Think about all the fiction you've read that refers in passing to real companies, brands, sports teams, games, and so on. All of those things have trademarked names, yet you can have a character drink a can of Coke while watching the Red Sox play before heading out to Cinemax to see the latest Star Wars film.
Some writers do alter names; the characters wouldn't play Dungeons and Dragons but Wizards and Monsters or something like that. You can alter the name to play it safe, but using real references for fiction set in the real world adds ways for readers to connect with what you're writing. Familiar references are, well, familiar. When I read a story that mentions things that are clearly real-world things with the serial numbers filed off, I sometimes wonder if the story is actually set in an alternate reality. Sometimes it is and that's the intended effect, but it sounds like you want your story to be set in a place where people play D&D.
So have them play D&D. Don't violate the publisher's copyright by reproducing significant text from rulebooks and modules, but wizards were casting fireballs long before Gary Gygax came along, and your characters' characters can do so too.

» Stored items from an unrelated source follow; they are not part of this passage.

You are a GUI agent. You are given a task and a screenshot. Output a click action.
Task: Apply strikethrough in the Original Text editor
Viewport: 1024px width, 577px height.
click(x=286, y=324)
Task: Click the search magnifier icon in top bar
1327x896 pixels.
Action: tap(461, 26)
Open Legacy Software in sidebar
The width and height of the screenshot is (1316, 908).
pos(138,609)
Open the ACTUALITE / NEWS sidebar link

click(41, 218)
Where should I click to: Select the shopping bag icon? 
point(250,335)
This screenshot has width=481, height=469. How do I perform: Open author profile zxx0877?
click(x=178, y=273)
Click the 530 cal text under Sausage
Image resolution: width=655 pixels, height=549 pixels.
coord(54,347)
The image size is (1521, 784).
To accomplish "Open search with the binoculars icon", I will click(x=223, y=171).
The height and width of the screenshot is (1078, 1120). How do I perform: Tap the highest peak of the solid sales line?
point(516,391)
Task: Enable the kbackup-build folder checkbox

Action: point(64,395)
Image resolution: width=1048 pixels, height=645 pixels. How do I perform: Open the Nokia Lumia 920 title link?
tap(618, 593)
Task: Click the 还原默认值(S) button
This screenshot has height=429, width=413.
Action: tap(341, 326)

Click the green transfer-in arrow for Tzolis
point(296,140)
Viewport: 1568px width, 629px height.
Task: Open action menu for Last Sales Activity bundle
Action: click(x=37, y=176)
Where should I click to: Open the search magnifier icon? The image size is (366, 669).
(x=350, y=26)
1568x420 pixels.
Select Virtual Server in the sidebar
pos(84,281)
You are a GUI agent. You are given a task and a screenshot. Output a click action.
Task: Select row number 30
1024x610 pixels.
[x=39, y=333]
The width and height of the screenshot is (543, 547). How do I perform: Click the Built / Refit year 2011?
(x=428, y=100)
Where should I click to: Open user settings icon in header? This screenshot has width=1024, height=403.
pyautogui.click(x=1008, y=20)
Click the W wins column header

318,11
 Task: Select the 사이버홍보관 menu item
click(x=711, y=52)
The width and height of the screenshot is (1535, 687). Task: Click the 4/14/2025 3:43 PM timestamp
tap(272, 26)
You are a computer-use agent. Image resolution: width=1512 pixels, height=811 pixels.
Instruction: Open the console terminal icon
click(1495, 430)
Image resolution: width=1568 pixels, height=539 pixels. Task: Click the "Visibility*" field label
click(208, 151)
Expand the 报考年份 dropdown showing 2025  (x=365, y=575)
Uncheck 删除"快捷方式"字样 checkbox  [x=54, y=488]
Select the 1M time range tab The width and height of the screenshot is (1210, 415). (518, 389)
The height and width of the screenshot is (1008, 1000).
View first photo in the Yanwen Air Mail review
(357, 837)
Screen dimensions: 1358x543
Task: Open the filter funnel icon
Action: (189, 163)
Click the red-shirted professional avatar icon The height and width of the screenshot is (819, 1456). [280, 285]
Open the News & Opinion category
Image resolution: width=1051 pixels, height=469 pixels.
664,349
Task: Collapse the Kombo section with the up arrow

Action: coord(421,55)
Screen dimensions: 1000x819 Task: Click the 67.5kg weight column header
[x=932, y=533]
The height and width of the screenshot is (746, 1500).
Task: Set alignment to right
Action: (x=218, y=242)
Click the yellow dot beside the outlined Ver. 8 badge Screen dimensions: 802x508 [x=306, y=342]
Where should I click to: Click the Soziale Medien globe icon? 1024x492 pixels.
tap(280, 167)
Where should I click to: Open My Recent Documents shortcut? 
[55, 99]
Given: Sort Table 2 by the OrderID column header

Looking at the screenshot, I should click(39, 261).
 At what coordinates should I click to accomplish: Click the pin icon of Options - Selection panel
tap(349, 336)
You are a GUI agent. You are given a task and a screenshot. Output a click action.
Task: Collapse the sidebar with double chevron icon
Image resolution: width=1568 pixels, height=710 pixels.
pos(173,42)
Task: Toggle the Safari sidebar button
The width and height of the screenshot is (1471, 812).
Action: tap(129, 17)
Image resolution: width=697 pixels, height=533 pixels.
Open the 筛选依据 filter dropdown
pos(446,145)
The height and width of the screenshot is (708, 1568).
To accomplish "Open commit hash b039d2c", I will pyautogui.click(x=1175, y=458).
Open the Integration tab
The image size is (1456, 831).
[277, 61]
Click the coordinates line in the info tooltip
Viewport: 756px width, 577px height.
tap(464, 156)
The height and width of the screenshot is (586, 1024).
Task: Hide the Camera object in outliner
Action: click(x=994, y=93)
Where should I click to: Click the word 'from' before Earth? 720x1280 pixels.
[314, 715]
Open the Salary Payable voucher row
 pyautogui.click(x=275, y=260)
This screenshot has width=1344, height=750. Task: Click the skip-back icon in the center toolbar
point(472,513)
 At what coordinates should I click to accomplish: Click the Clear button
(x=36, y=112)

If you are going to cast any real-world product or person in a negative light, you should give some thought to whether it's important enough to deal with possible nastygrams from lawyers. If your story is about how the game warps players or something, you'd be better off calling it Demons & Dopplegangers or something like that. But for passing, non-negative references, it's fine to have your characters play real games, watch real movies, use real products, and so on.